Monday, November 11, 2013

Getting Oriented

And so it begins, another year in the NCC. On one hand I’m extremely excited – why else would I have stayed on as a leader – on the other, I’m terribly nervous. A year in the program has taught me that not every day is a walk in the park. Already we face challenges.

Orientation lands smack dab in the middle of monsoon season in the Mojave. Camp Foxtail, nestled away in the upper reaches of Lee Canyon, is at the epicenter of southern Nevada’s “Thunderstorm Alley.” The Spring Mountains present a massive barrier to warm, moist air rolling in from the West. The rugged range wrings all the moisture from the air, leading to torrential downpours and flash floods; like the one we were trapped by this week.

After two and a half days of classroom instruction we're ready to hike out to Rocky Gorge and get some tools in the ground. We arrive on a gray, drizzly morning; everyone groaning in protest as we explain the scope of our day’s work. As we practice our trail-building techniques the rain only grows heavier. Soon a barrage of thunder and lightning shuts us down. Swinging large metal tools on a treeless ridge is asking to get struck. So, we must sit and wait for the danger to pass, cold and miserable in the chilling rain.

Finally, the rain stops. The leadership gathers around and begins discussing options when suddenly I hear what can only be the sound of rushing water. We all turn to look at the wash below us. There it is, a 6 foot wide, 3 foot deep river. Frothing and churning where only seconds ago was nothing but damp sand and gravel. A mile away – on the other side of the flood – are our trucks. Now what? The water looks unsafe to cross, but further up the canyon we can see the rain coming down hard again. It’s decided, we move now. Otherwise we risk ending up more stranded than we already are.

“Everyone grab your tools and move now! Stay together and watch out for more flooding and lightning!”

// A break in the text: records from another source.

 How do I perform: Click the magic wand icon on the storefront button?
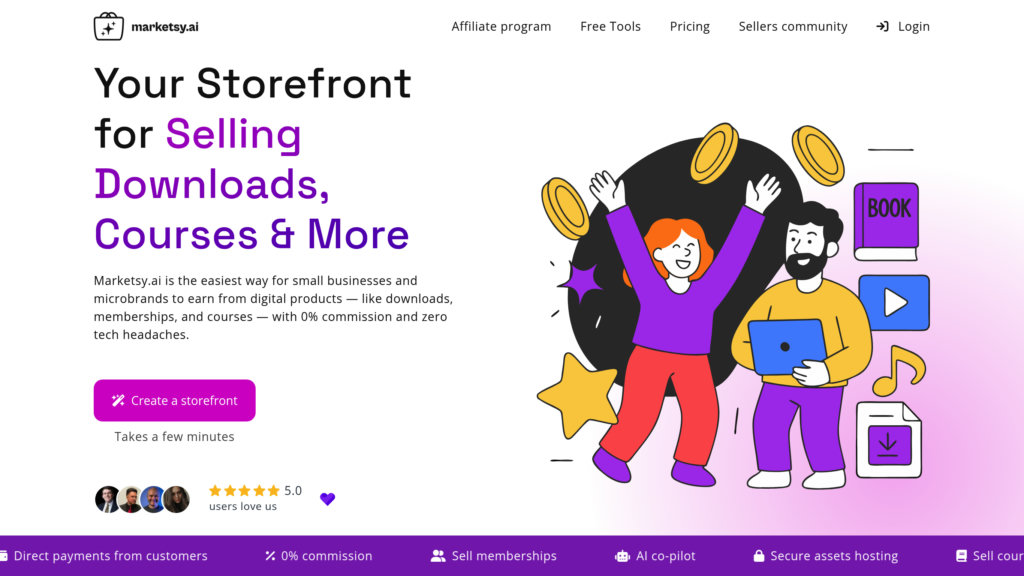tap(118, 400)
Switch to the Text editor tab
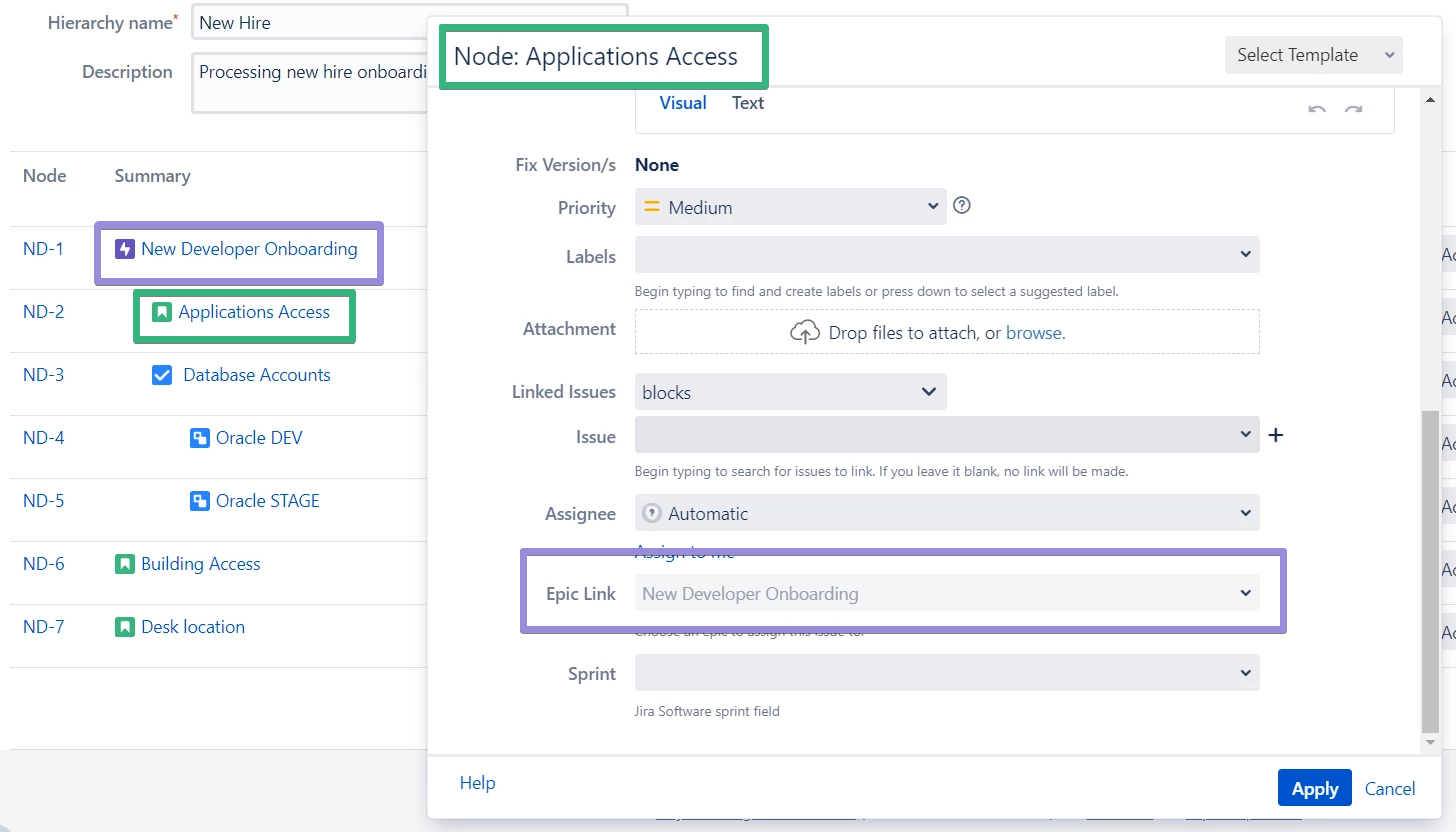The width and height of the screenshot is (1456, 832). (747, 103)
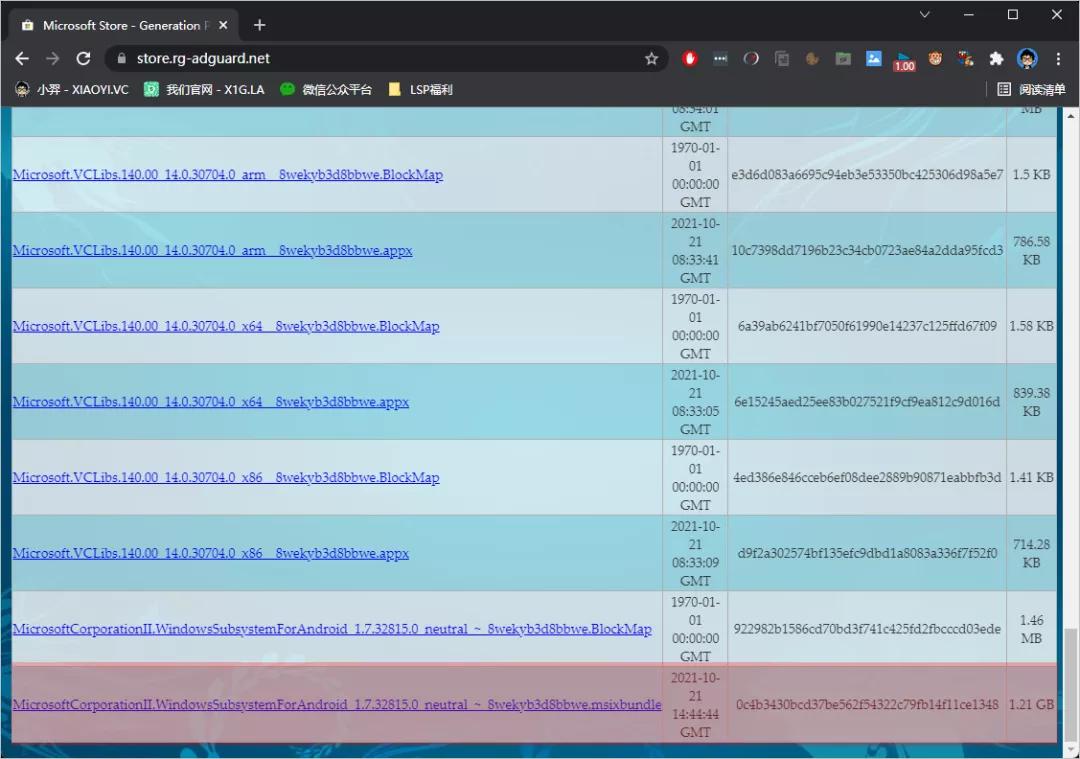This screenshot has width=1080, height=759.
Task: Click the browser profile avatar
Action: tap(1026, 58)
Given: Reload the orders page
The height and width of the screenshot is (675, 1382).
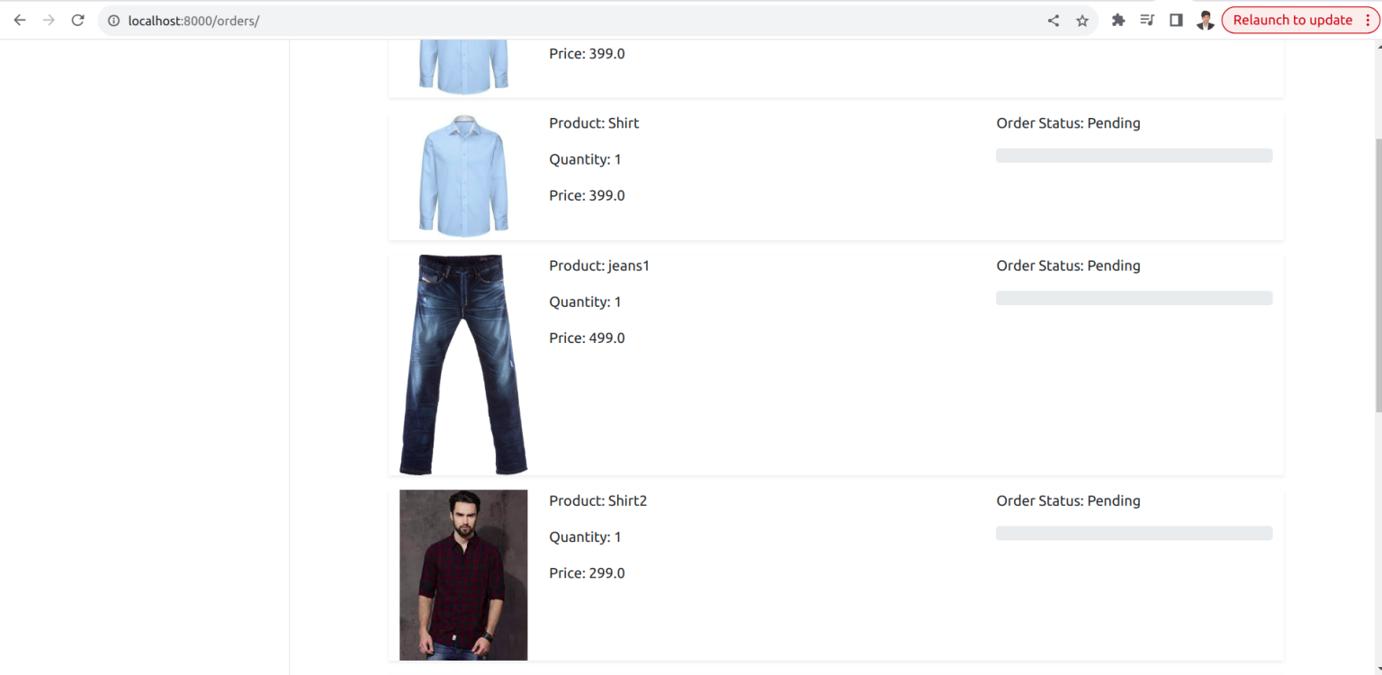Looking at the screenshot, I should 77,19.
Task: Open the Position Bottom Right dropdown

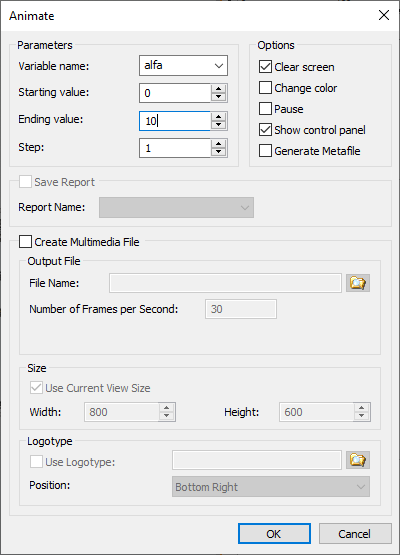Action: (x=271, y=487)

Thirty minutes later and we’re all safely in our trucks again. We've only had a couple of hours of practice on the trail, but mother nature has the upper hand. We end our orientation with less experience, but more memories, than we had planned on. This is not the first time, nor will it be the last, that I've been stuck in a sticky situation. This year comes with greater responsibility; I have the safety and well-being of four others to look out for. But, I've always loved a challenge, so bring it on!